Assassin’s Creed: Revelation incorporated tower defense elements into its main gameplay too and got critically panned because of it. In the case of Assassin’s Creed, I can sort of see why, but given Insomniac’s perchance for making weird, ridiculous weaponry, I can see them pulling off the tower defense thing pretty well. I can’t wait until I build my first Sheepinator tower.

 

Coming This Week

Tuesday November 27, 2012

Under Defeat (PS3)

Can we please take a moment just to laugh at the freakin’ ridiculous title? This vertical scrolling shoot’em originally came out in Japanese arcades in 2005 and has been upressed for the PS3. Moreover, a new mode was created specifically for widescreen TVs.
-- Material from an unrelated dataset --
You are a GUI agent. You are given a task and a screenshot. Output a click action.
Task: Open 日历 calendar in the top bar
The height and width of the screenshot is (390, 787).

This mode gives you the ability to turn your ship so you don’t have to just shoot straight forward. You can shoot any direction in an 180 degree field in front of you. Under Fire also eschew the Japanese favorite “Bullet Hell” strategy and goes for a more classical enemies-fire-directly-at-you, which are a hell of a lot easier to avoid. I have to wonder if the absurdity of title is meant to weaken your reactions as to make the game harder.

American Mensa Academy (3DS)

Let’s say you want to train your brain but never got into Brain Age and its various sequels because they just felt too Japanese to you or some such nonsense. Maximum Games can easily rectify that with American Mensa Academy. As a plus, it even has a test that figures out your IQ. Your racist-ness, however, requires a different, less pleasant test.